— Set task —
Reproduce each of the following items word for word, without changing anything.

Collected data:
◇ ◇ ◇ ◇ ◇ ◇ ◇

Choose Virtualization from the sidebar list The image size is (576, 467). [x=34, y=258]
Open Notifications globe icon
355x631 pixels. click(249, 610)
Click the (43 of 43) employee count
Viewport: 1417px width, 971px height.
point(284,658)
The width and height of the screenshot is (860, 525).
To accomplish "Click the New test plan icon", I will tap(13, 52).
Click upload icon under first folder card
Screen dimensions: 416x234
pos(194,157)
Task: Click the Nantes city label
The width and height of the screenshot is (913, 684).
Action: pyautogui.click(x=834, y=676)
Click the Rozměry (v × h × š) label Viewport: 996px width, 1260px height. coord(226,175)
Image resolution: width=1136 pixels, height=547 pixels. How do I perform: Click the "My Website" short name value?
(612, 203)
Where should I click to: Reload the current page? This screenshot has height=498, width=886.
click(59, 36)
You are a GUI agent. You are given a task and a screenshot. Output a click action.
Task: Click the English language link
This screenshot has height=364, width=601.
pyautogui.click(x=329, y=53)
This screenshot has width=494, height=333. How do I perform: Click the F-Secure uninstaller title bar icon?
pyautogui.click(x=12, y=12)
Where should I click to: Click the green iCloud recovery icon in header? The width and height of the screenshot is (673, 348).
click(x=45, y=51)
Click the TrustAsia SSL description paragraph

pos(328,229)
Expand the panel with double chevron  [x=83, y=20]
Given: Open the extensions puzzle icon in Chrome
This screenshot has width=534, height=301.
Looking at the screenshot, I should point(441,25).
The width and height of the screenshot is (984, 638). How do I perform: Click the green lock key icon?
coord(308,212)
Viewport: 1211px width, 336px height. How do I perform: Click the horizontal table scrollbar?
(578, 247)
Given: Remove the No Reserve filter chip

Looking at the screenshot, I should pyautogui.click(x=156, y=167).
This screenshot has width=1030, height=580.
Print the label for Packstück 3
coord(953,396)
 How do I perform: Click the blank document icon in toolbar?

◇ ◇ ◇ ◇ ◇ ◇ ◇

— Written solution —
Choose Virtualization from the sidebar list The image size is (576, 467). [x=34, y=258]
Open Notifications globe icon
355x631 pixels. click(249, 610)
Click the (43 of 43) employee count
Viewport: 1417px width, 971px height.
point(284,658)
The width and height of the screenshot is (860, 525).
To accomplish "Click the New test plan icon", I will tap(13, 52).
Click upload icon under first folder card
Screen dimensions: 416x234
pos(194,157)
Task: Click the Nantes city label
The width and height of the screenshot is (913, 684).
Action: pyautogui.click(x=834, y=676)
Click the Rozměry (v × h × š) label Viewport: 996px width, 1260px height. coord(226,175)
Image resolution: width=1136 pixels, height=547 pixels. How do I perform: Click the "My Website" short name value?
(612, 203)
Where should I click to: Reload the current page? This screenshot has height=498, width=886.
click(59, 36)
You are a GUI agent. You are given a task and a screenshot. Output a click action.
Task: Click the English language link
This screenshot has height=364, width=601.
pyautogui.click(x=329, y=53)
This screenshot has width=494, height=333. How do I perform: Click the F-Secure uninstaller title bar icon?
pyautogui.click(x=12, y=12)
Where should I click to: Click the green iCloud recovery icon in header? The width and height of the screenshot is (673, 348).
click(x=45, y=51)
Click the TrustAsia SSL description paragraph

pos(328,229)
Expand the panel with double chevron  [x=83, y=20]
Given: Open the extensions puzzle icon in Chrome
This screenshot has width=534, height=301.
Looking at the screenshot, I should point(441,25).
The width and height of the screenshot is (984, 638). How do I perform: Click the green lock key icon?
coord(308,212)
Viewport: 1211px width, 336px height. How do I perform: Click the horizontal table scrollbar?
(578, 247)
Given: Remove the No Reserve filter chip

Looking at the screenshot, I should pyautogui.click(x=156, y=167).
This screenshot has width=1030, height=580.
Print the label for Packstück 3
coord(953,396)
 How do I perform: Click the blank document icon in toolbar?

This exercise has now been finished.